By Caroline O’Doherty

Slight of build, deadly of intent

But it wasn't just Fred Flannery's unimposing physique that helped him dodge suspicion in the early days of the investigation into the disappearances of the men who passed through the house where he was caretaker.

He was also as one senior garda who met, questioned and observed the baffling Corkman throughout the protracted investigation and subsequent prosecution put it measured.

Flannery met the sister, brother and brother-in-law of Patch O'Driscoll face to face when they called to the door expressing concerns about Patch's no-show at a pre-Christmas family dinner, and he was convincing enough to send them away none the wiser he had anything to do with it.

Three days after Christmas he called to the family and suggested they look for Patch. During their search of local haunts, Flannery deliberately stopped outside a hut where they found an empty box used to hold eye patches, just like the type Patch had.

When suspicions began to grow about him, he kept his head. Even when he drank, as he did heavily, he gave little indication of being under pressure. He liked his hash and usually had a joint on him. He had a girlfriend and a pet dog and he tinkered with motorbikes, always having some high-mileage model on the go.

His flat was dingy and he didn't go in much for personal grooming but he was sociable enough if approached He had convictions going back to when he was a juvenile in the 1970s but it was all relatively minor stuff, apart from some heated public order offences and an assault on a garda. He had nothing on his record since 1989.

When he was finally arrested and charged with murder, his took to life on remand with relatively little incident, neither endearing himself to inmates or prison officers nor capitalising on his grisly reputation.

At the start of his trial, he appeared the least frustrated when two juries were discharged for technical reasons before a third was sworn in and the hearing proper began.

When it ended in shocking style, he cooly rose from the benches at the front and sat down in the body of the court. No one else could quite believe he was a free man but he seemed to expect it.

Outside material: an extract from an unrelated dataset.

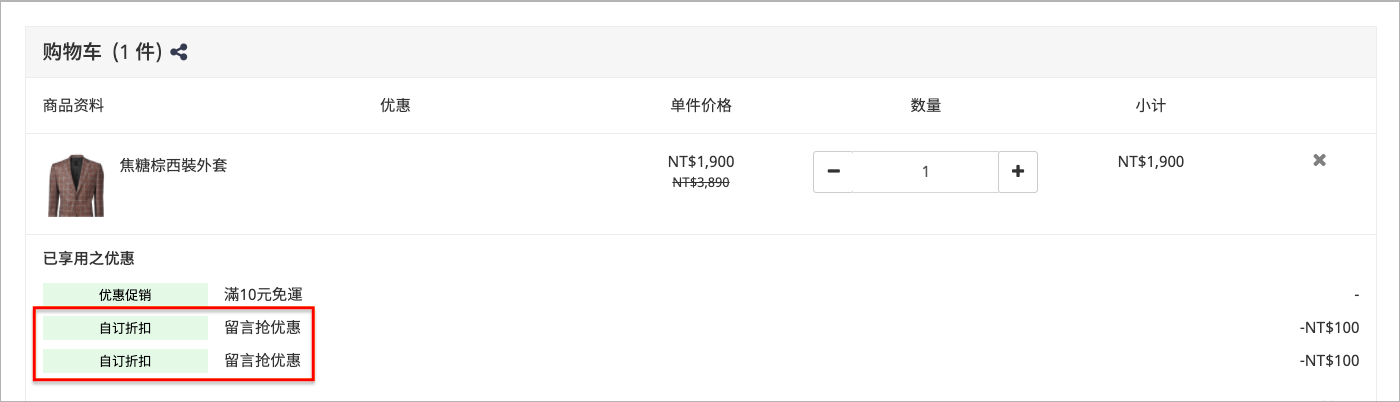Click the first 自订折扣 tag
Screen dimensions: 1400x402
click(x=125, y=328)
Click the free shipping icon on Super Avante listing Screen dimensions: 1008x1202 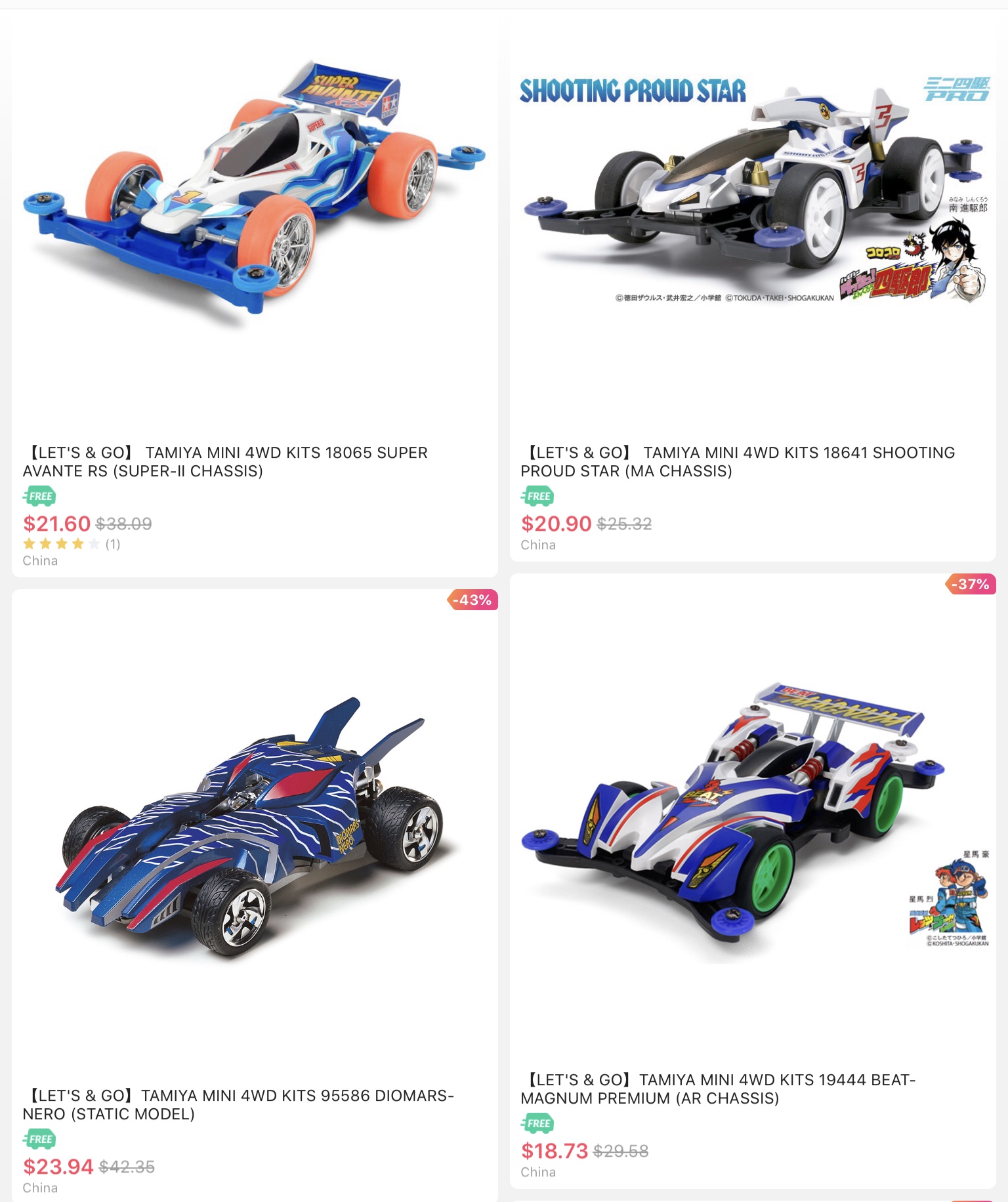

But during the 17 days in between, a very different picture had been painted of a man who could barely contain his paranoia and hate and who ultimately unleashed it in a drunken rage on two men regarded as his friends, following it with a calculated attack on the man who might squeal on him.

He would later, it was claimed, show his teenage nephew bits of the bodies he had stashed away, at the one time shocking the youth and reassuring him that if what he had seen ever bothered him, he could come and talk to his uncle Fred about it.

Calm at the height of horror was the approach he took to life after his acquittal a life many would have found intolerable given that his guilt was still widely believed in his native Cork .

He got into the odd row, largely during his drinking, and had run-ins with the law on motoring offences, serving a month in prison in 1997 for riding a motorbike without insurance.

In a failed appeal against the conviction, he gave an insight into his life at the time, telling the judge he was only living at his mother's house in Mayfield on and off.

"Things were kind of heavy . I was moving around a lot through no fault of my own," he said.

He was convicted in 1999 of drunkeness and abusing a garda but had kept his head down in more recent times, living with his partner and their three children in Carrigaline and, although never in regular employment, filling his time hanging around the house or with his twin brother, John, to whom he was close.

He was not known publicly to be depressive and his suicide at the age of 42 comes as a shock.

Whether he had it all arranged in advance, calm and measured to the end, or whether it was a sudden act of deep-seated desperation, is the last of the many secrets he took with him.